# Assignment1: RISC-V Assembly and Instruction Pipeline
## bfloat16 Arithmetic
The bfloat16 is a type representing floating point number. It has the same range as the IEEE 754 standard float32 but requires fewer spaces. Consequently, the resolution of bfloat16 is degraded because of 7-bit mantissa field.
To implement bfloat16 and its test suites, we need to introduce the original floating point results calculated with float32. In our assembly code, we extend the functions and make them reconfigurable. That is, we can pass specific parameters to change their behaviors and produces float32 or bfloat16 operations. For example, when we pass a mantissa mask such as ```0x7F``` which indicates the operation is related to bfloat16. On the other hand, mantissa mask ```0x7FFFFF``` used in procedure represents float32 is under going.
First, conversion assembly code is listed as follows.
```clike
# === float32_to_bfloat16 ===
f32_to_bf16:
add x28, x0, a0 # move argument f32 to x28
srli x29, a0, 16 # make shared x29 for (f32>>16)
srli x28, a0, 23 # make exponent field at LSB
andi x28, x28, 0xFF # make value uneffected by sign bit
addi x28, x28, -0xFF # result==0 equivant to exponent==0xFF
bne x28, zero, exp_non_ff
slli x28, x29, 16 # eliminate upper 16-bits
srli a0, x28, 16 # a0 = (bits>>16) & 0xFFFF
ret
exp_non_ff:
andi x28, x29, 1 # (f32>>16)&1
srli x29, t1, 17 # make constant 0x7FFF
add x28, x28, x29
add a0, x28, a0
srli a0, a0, 16 # f32 >> 16
ret
# === bfloat16_to_float32 ===
bf16_to_f32:
slli a0, a0, 16
ret
```
Here, I naively complete the conversion through masking and branching.
Then, the emphasized part of my work is
- my_add
- my_sub
- my_mul
- my_div
- my_sqrt
-
As mentioned above, the evaluations of these function are involved with float32 (f32) calculations.
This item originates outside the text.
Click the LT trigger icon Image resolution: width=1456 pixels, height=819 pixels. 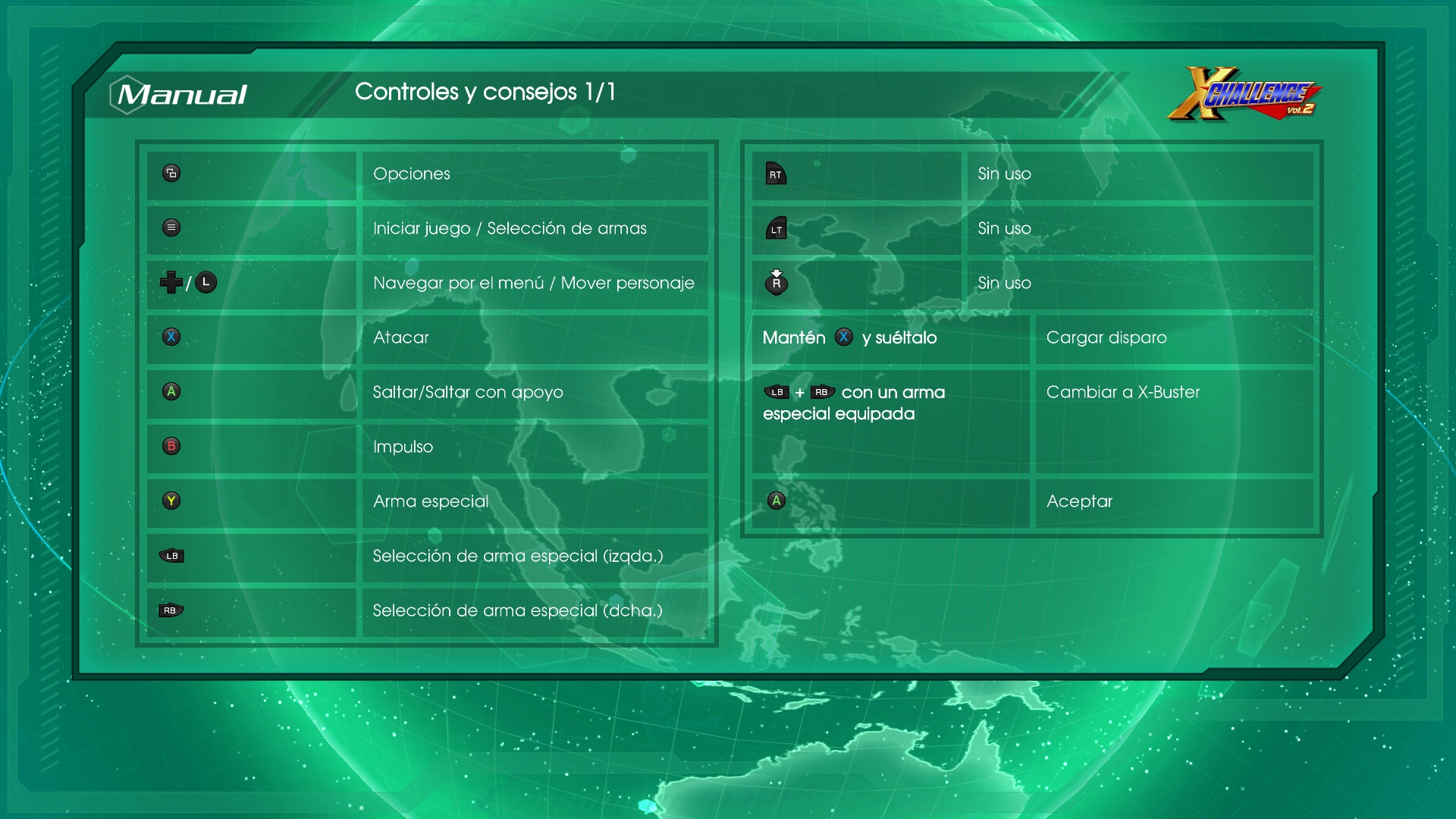pos(776,228)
With the results calculated by f32_my_add, f32_my_sub, f32_my_mul, ..., etc, we can use f32_my_sub to produce the distance or the difference between bf16_my_add, bf16_my_sub, bf16_my_mul, ..., etc.
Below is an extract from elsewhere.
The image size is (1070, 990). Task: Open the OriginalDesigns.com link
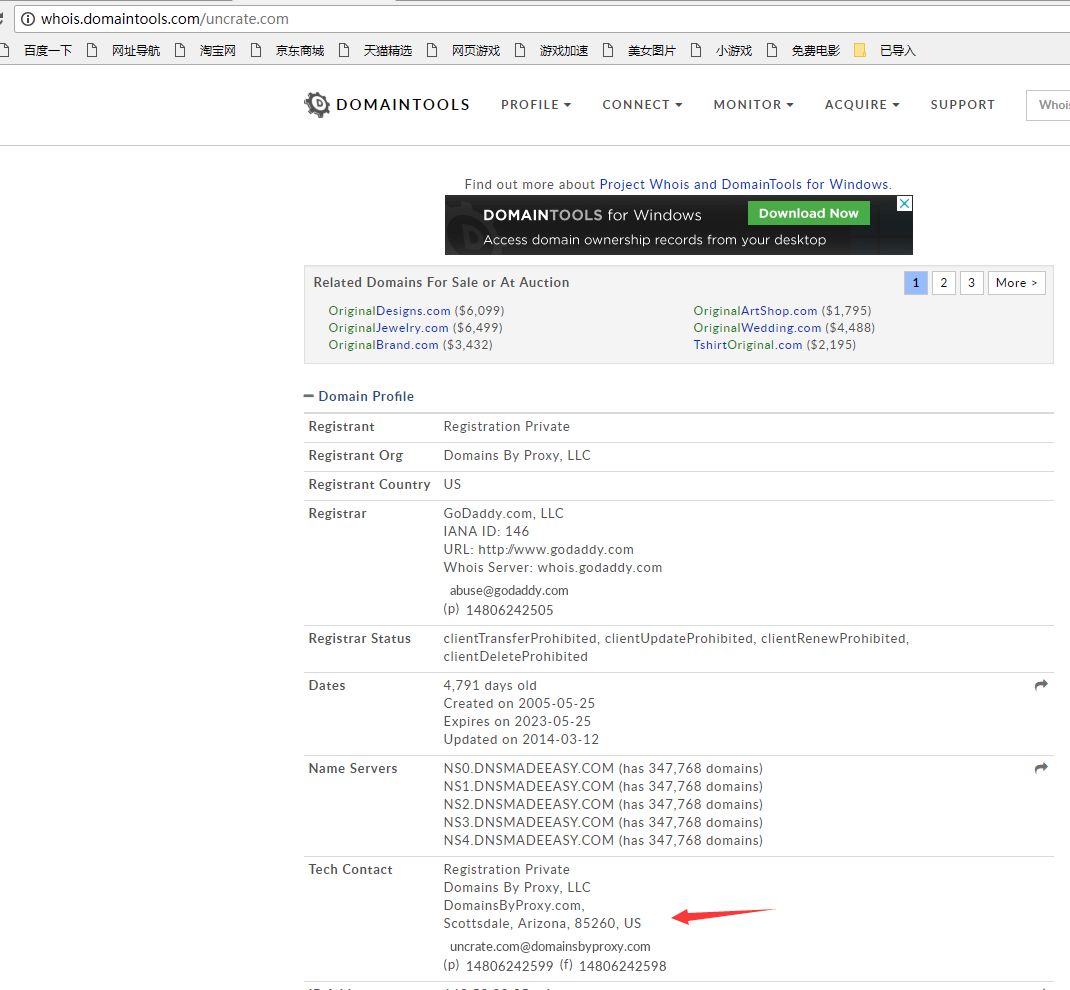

The original code are written as [1705cf7](https://github.com/sysprog21/ca2025-quizzes/commit/1705cf7d560d661435182eb0d8d9a308a7bdbd83), [576d4f6](https://github.com/sysprog21/ca2025-quizzes/commit/576d4f6afdb11196a9bd689dee2e3d5fdbd898c7), [943324e](https://github.com/sysprog21/ca2025-quizzes/commit/943324edfcb64971d825225294492c396ed67e6e), [aa54328](https://github.com/sysprog21/ca2025-quizzes/commit/aa543288920e011183079f98f1959852a767ad93), [5b1c8b9](https://github.com/sysprog21/ca2025-quizzes/commit/5b1c8b93224421daa7cfe9ea41de4cd37a38a536).
After the modification, the functions supports f32 according to [13bd5df](https://github.com/sysprog21/ca2025-quizzes/commit/13bd5df502cbcd6600e2e2b274e7e2daddb95bfa) and [d92c0af](https://github.com/sysprog21/ca2025-quizzes/commit/d92c0af4ef9aa246013c927d840f65efca8fb206).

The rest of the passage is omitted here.